After protestors began to use the words, "black lives matter", some attempted to respond that "all lives matter". This response created a backlash because of a perceived attempt to minimize or divert the message of the protestors. All the associated brouhaha made me think a bit.
Do we really believe that all lives matter? Many among us agonize over the issue of abortion, believing it to trivialize the idea that all life matters. Likewise, we as a nation struggle constantly with the fact that many in advanced stages of illness or aging wish for an end to life but the prevailing view of the sanctity of life denies any right to die "prematurely".
Many will probably see that this emphasis on living as long as possible, regardless of quality of life, is grounded in our traditional religion. Physical demise closes the door on any opportunity to "get right with God", so we must hang on as long as possible.

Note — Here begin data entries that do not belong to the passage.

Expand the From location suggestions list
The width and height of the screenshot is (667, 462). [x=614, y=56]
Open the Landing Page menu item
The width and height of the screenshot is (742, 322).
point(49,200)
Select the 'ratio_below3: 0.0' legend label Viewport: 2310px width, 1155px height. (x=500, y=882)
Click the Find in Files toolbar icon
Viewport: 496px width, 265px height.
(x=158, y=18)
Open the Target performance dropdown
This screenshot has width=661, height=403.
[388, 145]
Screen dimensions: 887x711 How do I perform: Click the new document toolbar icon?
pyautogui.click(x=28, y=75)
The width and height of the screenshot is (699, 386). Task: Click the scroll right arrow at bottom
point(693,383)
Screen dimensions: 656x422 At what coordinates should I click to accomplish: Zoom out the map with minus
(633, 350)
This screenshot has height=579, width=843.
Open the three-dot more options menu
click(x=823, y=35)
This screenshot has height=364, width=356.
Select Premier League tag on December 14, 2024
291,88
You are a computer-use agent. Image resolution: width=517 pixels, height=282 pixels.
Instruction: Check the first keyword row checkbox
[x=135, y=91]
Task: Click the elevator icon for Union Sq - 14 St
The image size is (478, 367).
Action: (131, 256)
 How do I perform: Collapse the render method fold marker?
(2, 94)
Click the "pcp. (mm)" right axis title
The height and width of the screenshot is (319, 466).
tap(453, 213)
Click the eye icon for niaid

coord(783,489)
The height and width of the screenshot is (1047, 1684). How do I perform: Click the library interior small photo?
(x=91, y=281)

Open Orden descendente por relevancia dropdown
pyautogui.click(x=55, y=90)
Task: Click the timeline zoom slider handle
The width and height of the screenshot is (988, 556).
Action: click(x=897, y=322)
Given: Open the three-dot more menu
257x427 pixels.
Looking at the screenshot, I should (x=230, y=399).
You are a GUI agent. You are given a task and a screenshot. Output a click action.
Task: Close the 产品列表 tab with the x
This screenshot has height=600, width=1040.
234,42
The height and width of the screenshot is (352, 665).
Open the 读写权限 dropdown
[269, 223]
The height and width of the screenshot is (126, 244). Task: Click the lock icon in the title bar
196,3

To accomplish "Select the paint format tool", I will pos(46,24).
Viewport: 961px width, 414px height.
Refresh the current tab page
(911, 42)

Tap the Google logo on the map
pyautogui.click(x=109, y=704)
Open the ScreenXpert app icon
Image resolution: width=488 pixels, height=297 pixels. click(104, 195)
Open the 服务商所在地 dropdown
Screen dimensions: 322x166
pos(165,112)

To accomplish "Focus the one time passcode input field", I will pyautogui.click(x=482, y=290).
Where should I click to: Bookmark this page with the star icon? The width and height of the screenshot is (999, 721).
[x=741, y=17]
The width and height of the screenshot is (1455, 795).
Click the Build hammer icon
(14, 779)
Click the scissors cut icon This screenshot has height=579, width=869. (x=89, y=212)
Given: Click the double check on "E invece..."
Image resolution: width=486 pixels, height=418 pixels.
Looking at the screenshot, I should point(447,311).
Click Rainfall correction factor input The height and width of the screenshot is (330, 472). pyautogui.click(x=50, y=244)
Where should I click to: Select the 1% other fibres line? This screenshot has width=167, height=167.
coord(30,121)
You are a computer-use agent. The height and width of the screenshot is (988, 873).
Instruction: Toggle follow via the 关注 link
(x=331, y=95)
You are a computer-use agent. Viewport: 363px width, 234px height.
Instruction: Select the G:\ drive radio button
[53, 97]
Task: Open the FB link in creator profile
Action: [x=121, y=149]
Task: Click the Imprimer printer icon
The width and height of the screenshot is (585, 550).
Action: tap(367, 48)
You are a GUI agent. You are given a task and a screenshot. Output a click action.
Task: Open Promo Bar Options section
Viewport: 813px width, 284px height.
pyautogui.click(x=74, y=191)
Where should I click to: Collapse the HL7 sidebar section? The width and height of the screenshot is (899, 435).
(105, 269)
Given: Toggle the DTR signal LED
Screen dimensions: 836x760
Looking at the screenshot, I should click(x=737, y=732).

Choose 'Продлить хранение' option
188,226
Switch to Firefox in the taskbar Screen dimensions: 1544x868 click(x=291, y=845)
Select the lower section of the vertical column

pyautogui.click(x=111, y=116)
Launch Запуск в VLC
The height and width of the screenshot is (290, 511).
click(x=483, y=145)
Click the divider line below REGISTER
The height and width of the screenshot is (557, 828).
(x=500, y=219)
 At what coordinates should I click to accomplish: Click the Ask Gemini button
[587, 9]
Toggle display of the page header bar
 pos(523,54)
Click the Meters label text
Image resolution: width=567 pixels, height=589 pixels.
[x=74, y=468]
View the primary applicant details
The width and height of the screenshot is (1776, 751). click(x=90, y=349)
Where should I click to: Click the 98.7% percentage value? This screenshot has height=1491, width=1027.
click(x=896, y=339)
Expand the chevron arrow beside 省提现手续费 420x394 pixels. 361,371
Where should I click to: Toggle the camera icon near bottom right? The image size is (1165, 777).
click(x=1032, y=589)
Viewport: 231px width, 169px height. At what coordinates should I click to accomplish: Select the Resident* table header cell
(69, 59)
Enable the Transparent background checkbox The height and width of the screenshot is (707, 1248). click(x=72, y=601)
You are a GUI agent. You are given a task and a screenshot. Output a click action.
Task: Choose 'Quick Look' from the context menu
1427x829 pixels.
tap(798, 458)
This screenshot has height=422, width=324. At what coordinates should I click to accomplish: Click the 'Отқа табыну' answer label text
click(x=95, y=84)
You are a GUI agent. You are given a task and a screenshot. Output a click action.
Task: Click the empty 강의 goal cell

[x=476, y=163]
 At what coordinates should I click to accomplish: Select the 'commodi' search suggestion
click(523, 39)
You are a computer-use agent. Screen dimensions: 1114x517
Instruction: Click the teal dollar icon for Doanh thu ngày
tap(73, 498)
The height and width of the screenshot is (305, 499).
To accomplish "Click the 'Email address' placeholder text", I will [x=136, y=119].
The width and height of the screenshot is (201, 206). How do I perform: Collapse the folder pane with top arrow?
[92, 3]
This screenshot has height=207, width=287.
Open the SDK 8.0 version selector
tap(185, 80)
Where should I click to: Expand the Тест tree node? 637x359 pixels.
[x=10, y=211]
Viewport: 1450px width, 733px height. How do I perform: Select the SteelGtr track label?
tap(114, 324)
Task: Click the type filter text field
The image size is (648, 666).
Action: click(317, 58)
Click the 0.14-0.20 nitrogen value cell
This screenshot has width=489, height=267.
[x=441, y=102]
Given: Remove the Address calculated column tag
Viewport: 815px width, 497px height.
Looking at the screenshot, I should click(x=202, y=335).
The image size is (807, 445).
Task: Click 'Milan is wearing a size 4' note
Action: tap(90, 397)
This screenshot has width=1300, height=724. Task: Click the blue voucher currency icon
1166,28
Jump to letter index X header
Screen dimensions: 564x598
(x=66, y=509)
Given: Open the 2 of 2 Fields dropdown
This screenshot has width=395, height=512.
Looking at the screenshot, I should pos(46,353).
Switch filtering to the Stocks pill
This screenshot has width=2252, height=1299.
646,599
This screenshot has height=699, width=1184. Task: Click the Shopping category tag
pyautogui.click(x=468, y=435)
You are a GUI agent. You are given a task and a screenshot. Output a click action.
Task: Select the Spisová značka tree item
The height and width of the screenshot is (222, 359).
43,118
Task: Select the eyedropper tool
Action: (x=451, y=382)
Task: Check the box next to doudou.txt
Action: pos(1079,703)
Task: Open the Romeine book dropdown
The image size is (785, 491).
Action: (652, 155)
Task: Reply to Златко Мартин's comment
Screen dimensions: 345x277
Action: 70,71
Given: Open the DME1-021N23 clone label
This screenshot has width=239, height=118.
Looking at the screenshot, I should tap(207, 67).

In contrast with the above examples of a supposed commitment to "all life matters", we also witness our cavalier disregard for the collateral damage of our wars. If a "few" of their innocents die over there while we protect our interests here, that is generally seen as okay. The idea that a few should die so the greater number can live in security of life and property is rarely questioned. Only God can pull the plug, unless it is a state sponsored termination.
Whenever, the human urge to seek vengeance, retribution, or security hits us, the sanctity of life is jettisoned like so much ethical garbage. The real message is that my life really matters; and, if yours needs to end to insure mine, then die you must. Noble sounding words dwindle to sound bites when actions tell a different story.